The spirit of the law intended to keep consumers informed about changes to their credit card accounts. However, some banks have interpreted these regulations to justify cutting loose loyal, creditworthy customers for the sake of arbitrary accounting efficiency. In a shocking trend, some lenders have started canceling cards completely, then mailing out closure notices. Some consumers have recently discovered this in the most shocking way possible: by being declined for transactions while swiping their cards!

Amazingly, this policy is completely acceptable under the CARD Act. “Account closure” is not the same as “account changes,” meaning that banks are under no obligation to warn you that your card won’t work anymore. The Wall Street JournalThe New York Times, and ABC News have all documented cases where otherwise loyal customers found themselves stuck at cash register, airports, or hotels with no method of payment. Unexpected account closure does much more than cause a scene at a retail store. It can cause a chain reaction of events, including:

  • A drop in your credit score due to a spike in your “credit utilization” – the percentage of your credit limit in use across all of your accounts.
  • Increases in insurance premiums triggered by your lower credit score.
  • Fees and penalties caused by failed automatic transactions on a closed credit card.

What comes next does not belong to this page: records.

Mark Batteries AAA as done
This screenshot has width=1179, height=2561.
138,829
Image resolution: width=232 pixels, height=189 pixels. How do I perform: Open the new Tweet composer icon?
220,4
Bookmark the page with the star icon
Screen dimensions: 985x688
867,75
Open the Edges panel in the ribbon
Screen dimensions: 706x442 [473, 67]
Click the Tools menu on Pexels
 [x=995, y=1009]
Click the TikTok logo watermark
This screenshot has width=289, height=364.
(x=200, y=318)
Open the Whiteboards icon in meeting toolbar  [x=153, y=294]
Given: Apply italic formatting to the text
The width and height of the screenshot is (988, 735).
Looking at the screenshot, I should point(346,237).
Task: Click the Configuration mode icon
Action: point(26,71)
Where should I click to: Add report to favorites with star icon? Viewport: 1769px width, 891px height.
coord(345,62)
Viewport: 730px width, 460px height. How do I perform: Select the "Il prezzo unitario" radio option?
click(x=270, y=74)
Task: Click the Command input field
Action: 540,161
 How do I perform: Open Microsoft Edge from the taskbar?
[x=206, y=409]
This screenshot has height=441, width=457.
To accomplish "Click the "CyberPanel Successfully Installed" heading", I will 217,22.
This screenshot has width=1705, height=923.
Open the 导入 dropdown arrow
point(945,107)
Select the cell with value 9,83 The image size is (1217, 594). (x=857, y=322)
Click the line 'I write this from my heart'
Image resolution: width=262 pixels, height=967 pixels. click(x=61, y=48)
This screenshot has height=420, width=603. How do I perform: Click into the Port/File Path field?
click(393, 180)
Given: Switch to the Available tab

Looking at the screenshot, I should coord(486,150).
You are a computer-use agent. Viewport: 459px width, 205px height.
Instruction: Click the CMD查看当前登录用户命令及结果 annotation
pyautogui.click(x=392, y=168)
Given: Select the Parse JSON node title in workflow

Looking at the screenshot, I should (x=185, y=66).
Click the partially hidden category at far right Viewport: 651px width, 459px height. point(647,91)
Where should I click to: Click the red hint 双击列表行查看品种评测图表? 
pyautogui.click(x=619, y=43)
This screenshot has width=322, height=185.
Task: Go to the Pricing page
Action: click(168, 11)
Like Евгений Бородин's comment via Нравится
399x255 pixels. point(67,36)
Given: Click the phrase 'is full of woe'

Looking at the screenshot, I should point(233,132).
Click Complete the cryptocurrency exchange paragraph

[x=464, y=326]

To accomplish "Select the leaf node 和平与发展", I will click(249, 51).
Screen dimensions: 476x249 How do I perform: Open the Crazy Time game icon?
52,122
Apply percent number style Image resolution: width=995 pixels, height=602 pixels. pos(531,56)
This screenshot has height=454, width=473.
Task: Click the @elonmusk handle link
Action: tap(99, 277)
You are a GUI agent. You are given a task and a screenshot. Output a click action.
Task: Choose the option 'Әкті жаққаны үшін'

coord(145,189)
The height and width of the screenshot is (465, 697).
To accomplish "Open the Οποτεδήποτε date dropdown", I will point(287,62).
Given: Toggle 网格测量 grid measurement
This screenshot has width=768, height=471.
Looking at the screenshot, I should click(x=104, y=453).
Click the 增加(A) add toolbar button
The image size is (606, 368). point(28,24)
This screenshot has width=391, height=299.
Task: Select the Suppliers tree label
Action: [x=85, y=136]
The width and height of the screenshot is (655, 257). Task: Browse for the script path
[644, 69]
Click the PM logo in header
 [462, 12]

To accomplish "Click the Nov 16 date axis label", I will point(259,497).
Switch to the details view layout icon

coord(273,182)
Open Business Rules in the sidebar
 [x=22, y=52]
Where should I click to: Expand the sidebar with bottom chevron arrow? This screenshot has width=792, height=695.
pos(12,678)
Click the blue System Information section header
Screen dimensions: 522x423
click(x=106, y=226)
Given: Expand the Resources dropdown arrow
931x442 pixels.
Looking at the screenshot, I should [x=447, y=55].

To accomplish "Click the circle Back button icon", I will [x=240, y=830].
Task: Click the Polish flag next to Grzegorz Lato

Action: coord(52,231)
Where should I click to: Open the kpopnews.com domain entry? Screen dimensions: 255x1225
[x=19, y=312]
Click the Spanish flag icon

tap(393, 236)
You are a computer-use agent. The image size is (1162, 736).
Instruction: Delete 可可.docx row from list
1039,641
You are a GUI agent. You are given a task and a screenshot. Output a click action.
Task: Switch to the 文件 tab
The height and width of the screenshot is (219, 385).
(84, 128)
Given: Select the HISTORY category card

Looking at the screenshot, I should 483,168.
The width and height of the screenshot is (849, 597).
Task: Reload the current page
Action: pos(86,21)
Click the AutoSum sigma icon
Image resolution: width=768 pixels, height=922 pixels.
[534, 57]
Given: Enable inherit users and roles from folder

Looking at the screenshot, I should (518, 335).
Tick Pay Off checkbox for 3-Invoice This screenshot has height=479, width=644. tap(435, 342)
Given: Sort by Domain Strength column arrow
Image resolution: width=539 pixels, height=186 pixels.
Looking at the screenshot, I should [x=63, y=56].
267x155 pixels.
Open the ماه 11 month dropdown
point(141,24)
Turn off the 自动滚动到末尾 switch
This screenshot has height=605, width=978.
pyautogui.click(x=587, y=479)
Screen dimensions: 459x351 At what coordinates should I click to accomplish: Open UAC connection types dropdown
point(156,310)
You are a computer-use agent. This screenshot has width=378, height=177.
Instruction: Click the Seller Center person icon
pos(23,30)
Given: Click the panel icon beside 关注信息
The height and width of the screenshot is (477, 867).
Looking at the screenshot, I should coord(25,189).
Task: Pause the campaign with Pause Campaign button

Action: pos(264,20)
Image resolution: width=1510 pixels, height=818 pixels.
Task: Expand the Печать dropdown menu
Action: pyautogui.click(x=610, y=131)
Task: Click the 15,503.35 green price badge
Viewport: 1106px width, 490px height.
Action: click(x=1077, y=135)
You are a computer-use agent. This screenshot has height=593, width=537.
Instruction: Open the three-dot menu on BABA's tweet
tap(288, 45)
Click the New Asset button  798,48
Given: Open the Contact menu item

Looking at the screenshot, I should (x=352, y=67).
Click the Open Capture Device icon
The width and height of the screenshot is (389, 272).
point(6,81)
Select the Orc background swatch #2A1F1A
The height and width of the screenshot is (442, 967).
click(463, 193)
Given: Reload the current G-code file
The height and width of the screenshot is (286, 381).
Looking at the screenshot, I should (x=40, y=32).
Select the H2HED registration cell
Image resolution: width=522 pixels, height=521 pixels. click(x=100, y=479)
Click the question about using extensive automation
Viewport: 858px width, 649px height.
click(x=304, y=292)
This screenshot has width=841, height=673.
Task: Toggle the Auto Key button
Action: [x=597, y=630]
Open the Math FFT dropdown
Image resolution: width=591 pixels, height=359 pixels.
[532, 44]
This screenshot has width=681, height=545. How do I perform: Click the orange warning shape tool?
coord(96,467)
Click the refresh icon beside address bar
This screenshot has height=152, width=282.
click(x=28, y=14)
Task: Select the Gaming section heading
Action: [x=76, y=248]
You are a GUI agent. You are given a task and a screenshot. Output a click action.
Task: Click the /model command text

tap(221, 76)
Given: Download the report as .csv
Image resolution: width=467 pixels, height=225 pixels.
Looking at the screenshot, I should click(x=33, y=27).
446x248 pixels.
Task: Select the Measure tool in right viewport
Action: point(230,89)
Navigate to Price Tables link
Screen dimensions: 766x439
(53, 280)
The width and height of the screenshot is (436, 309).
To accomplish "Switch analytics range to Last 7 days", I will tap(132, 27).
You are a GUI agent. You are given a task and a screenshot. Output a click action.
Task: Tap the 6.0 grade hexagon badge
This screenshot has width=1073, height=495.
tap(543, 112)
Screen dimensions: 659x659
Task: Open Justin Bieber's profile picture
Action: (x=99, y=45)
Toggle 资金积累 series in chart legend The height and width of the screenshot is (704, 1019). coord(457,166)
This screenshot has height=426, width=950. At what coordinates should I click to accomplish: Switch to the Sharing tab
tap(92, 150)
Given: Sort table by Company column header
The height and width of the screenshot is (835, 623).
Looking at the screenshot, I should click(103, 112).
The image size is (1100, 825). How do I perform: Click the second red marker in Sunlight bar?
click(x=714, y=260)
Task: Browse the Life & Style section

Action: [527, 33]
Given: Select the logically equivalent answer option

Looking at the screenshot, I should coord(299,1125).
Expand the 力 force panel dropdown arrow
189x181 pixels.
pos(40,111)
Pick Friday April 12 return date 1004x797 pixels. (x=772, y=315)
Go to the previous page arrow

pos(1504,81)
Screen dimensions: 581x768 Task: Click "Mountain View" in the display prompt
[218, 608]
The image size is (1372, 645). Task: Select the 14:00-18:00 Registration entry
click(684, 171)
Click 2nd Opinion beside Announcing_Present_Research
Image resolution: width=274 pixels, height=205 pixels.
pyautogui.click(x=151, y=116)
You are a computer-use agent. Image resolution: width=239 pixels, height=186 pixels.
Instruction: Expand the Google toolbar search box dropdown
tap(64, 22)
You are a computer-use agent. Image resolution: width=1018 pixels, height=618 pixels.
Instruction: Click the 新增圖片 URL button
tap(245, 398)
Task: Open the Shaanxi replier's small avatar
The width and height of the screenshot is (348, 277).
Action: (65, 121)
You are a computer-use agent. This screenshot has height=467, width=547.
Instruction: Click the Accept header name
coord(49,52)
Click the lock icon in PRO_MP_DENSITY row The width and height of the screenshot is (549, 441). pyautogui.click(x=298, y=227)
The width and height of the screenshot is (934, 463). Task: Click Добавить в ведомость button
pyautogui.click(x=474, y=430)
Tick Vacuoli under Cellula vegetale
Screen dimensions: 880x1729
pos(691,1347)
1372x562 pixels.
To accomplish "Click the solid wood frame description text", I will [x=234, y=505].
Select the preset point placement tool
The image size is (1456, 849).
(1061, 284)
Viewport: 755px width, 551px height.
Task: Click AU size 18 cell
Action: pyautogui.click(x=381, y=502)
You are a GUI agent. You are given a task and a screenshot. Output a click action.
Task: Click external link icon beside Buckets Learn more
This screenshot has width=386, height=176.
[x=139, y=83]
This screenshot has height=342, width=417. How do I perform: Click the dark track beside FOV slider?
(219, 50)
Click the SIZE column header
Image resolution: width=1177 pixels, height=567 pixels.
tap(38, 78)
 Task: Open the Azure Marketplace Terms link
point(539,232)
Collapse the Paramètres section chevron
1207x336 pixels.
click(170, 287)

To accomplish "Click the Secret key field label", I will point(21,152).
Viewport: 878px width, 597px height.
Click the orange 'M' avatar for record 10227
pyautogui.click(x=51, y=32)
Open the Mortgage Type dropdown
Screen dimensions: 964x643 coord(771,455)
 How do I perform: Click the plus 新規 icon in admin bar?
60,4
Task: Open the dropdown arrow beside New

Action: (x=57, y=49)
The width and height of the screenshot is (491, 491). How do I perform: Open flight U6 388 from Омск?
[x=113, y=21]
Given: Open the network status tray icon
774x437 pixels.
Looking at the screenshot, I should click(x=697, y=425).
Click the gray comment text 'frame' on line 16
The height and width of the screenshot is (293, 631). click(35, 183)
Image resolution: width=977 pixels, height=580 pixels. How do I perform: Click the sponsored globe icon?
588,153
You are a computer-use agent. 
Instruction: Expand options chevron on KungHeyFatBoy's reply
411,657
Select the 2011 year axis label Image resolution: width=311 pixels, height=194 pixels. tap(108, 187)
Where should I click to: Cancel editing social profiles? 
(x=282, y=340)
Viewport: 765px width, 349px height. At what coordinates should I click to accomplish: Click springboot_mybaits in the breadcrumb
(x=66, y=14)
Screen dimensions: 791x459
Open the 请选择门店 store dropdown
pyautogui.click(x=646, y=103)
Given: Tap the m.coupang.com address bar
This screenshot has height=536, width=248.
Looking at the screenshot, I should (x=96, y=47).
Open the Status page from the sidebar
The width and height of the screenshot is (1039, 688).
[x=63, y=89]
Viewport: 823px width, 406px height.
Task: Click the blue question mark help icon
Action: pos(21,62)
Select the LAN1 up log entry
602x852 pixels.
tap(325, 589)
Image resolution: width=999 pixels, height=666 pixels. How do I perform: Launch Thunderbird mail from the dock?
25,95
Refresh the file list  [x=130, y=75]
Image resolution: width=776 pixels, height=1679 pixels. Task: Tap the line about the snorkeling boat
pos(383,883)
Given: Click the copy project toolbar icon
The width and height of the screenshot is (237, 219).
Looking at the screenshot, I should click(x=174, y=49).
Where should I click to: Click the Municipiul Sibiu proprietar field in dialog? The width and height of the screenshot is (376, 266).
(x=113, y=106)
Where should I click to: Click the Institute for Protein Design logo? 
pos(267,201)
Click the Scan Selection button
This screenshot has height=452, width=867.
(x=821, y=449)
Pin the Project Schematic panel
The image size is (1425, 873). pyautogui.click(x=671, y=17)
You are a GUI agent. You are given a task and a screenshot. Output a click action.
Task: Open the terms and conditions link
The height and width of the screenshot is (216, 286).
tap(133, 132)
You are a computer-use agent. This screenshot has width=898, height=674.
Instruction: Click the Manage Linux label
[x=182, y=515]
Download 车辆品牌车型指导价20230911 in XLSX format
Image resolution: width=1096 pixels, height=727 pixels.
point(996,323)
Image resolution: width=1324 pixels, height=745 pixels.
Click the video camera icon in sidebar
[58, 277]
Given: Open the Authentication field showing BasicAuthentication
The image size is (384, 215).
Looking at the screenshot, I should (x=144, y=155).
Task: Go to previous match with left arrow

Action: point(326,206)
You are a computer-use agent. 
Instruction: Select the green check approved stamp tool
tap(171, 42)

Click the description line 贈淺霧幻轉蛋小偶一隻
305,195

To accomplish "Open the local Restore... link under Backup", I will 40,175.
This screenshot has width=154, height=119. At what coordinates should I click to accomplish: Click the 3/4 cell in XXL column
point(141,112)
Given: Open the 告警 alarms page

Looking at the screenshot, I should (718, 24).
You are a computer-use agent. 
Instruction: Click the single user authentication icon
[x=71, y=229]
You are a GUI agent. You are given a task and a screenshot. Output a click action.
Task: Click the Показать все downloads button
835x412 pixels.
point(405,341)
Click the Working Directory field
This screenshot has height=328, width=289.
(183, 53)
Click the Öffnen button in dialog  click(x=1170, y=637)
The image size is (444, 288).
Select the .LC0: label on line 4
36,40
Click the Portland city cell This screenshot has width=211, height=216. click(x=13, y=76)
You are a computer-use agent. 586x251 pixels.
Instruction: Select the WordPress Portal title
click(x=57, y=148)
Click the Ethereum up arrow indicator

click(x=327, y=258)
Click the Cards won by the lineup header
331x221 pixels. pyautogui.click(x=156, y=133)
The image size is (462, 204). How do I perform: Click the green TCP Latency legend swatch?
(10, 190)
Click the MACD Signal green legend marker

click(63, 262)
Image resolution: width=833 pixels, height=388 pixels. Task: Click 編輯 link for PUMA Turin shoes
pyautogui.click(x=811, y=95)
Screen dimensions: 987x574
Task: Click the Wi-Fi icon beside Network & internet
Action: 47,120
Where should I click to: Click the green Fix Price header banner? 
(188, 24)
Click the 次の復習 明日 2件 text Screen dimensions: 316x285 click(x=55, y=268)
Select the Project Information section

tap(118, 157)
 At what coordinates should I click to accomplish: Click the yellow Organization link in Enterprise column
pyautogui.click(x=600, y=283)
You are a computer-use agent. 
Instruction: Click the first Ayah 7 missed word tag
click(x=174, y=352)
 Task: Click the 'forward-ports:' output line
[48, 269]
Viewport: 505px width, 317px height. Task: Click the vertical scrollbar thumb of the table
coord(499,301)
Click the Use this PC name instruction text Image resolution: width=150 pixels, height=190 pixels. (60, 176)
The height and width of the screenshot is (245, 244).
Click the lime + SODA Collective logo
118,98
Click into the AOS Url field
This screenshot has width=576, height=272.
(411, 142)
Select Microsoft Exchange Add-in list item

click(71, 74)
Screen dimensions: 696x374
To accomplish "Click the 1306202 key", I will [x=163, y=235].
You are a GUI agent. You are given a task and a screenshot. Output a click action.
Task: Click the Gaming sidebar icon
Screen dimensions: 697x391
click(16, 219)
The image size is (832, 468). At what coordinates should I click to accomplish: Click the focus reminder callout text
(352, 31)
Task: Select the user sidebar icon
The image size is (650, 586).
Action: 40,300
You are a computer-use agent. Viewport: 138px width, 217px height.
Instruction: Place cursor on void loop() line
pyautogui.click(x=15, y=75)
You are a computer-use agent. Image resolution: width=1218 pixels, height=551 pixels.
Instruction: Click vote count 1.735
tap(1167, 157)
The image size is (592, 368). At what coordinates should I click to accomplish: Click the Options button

I’m outraged, and I hope you are, too. Here’s how you can take action:

  • Monitor your credit. Every American can review credit reports once each year from all three major creditbureaus, for free, by registering at annualcreditreport.com. While most credit monitoring services are a waste of money, a simple service that notifies you of reporting changes or score adjustments could be advisable, especially if you are planning on applying for credit in the near future.
  • Pay down debt aggressively. Keep overall utilization below 30% (the lower the better). A lender may reduce your credit line, but is less likely to cut your card privileges altogether if you show a balanced approach to account management.
  • Carry a backup credit card. Don’t risk getting stuck at the register with a card that won’t take charges. Comparison shop for a backup card and you may even find a better card than your current one in the process!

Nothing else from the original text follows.